WHAT IS BEING ASKED: Return each line of the entries that holds the string "agent".

EXERCISE MATERIAL:
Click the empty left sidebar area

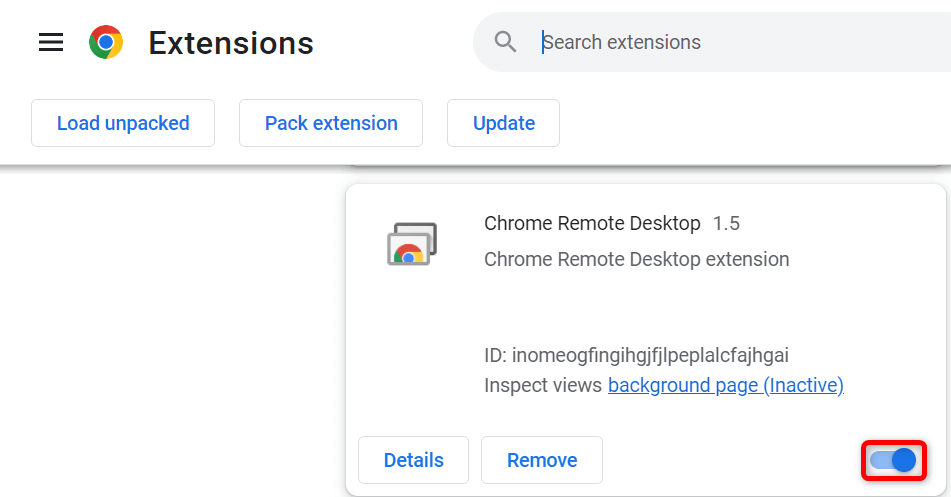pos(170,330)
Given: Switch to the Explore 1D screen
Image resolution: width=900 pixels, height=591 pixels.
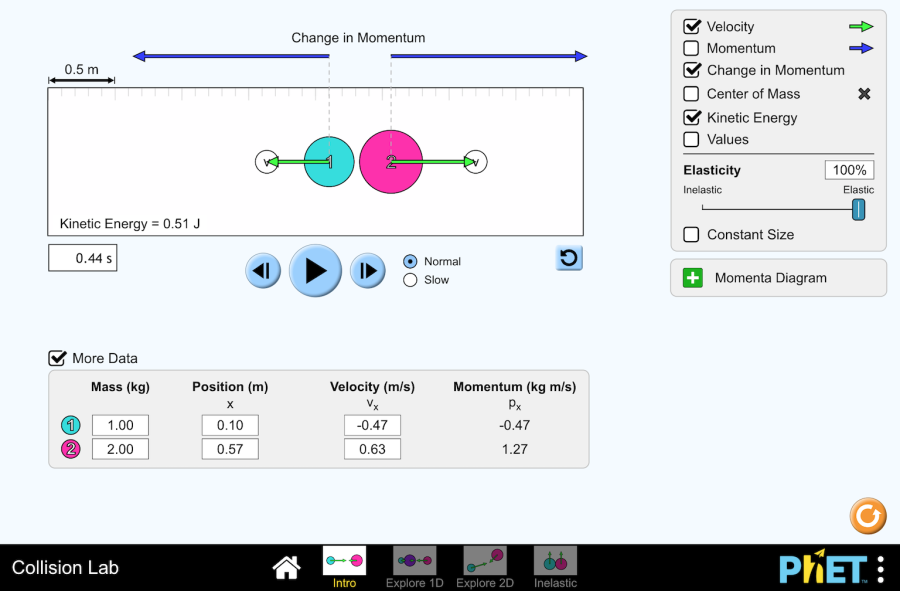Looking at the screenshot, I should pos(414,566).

==

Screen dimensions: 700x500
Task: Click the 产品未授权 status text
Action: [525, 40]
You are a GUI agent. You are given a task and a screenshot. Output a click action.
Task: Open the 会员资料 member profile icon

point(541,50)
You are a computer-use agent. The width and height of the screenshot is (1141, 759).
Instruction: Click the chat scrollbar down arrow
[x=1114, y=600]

--

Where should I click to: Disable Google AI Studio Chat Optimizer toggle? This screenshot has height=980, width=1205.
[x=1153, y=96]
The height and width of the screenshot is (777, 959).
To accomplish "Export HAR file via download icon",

SOLVED PROBLEM:
You are a GUI agent. You are given a task and a screenshot. Output a click action.
You are a computer-use agent. The width and height of the screenshot is (1141, 759).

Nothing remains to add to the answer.